The 10 time Grammy Award-winning artist went on to announce that ‘Love Story’ will be made available today, dropping the memory-filled music video:
Not only was the album the most-awarded country album of all time, but it is also the only album in history to win the all-genre album of the year award and country album of the year award from the Grammys, as well as the top awards from the Country Music Association, the Academy of Country Music and the American Music Awards. The re-released album will not only include the re-recorded versions of all the original songs but will consist of a few previously unreleased tracks, all written around the same time the original album was written (when Swift was 16-18 years old).
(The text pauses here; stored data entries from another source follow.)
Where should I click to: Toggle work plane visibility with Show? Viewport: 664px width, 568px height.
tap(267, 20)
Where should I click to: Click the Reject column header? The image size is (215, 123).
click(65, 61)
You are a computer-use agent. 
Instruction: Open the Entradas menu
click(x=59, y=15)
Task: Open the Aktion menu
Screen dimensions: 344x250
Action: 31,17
“I’ve decided to add songs from the vault, which are songs that almost made the original Fearless album, but I’ve now gone back and recorded those so that everyone will be able to hear not only the songs that made the album but the songs that almost made it – the full picture.”
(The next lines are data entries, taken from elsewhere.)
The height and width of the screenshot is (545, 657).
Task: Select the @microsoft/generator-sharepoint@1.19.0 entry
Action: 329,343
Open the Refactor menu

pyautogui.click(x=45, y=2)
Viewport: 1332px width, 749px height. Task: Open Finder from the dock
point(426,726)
So Swifties can expect 26 songs on the 2021 version of ‘Fearless’. She elaborated further on social media, sharing:
“I’ve spoken a lot about why I’m remaking my first albums. But the way I’ve chosen to do this will hopefully illuminate where I’m coming from. Artists should own their own work for so many reasons, but the most screamingly obvious one is that the artist is the only one who really *knows* that body of work.”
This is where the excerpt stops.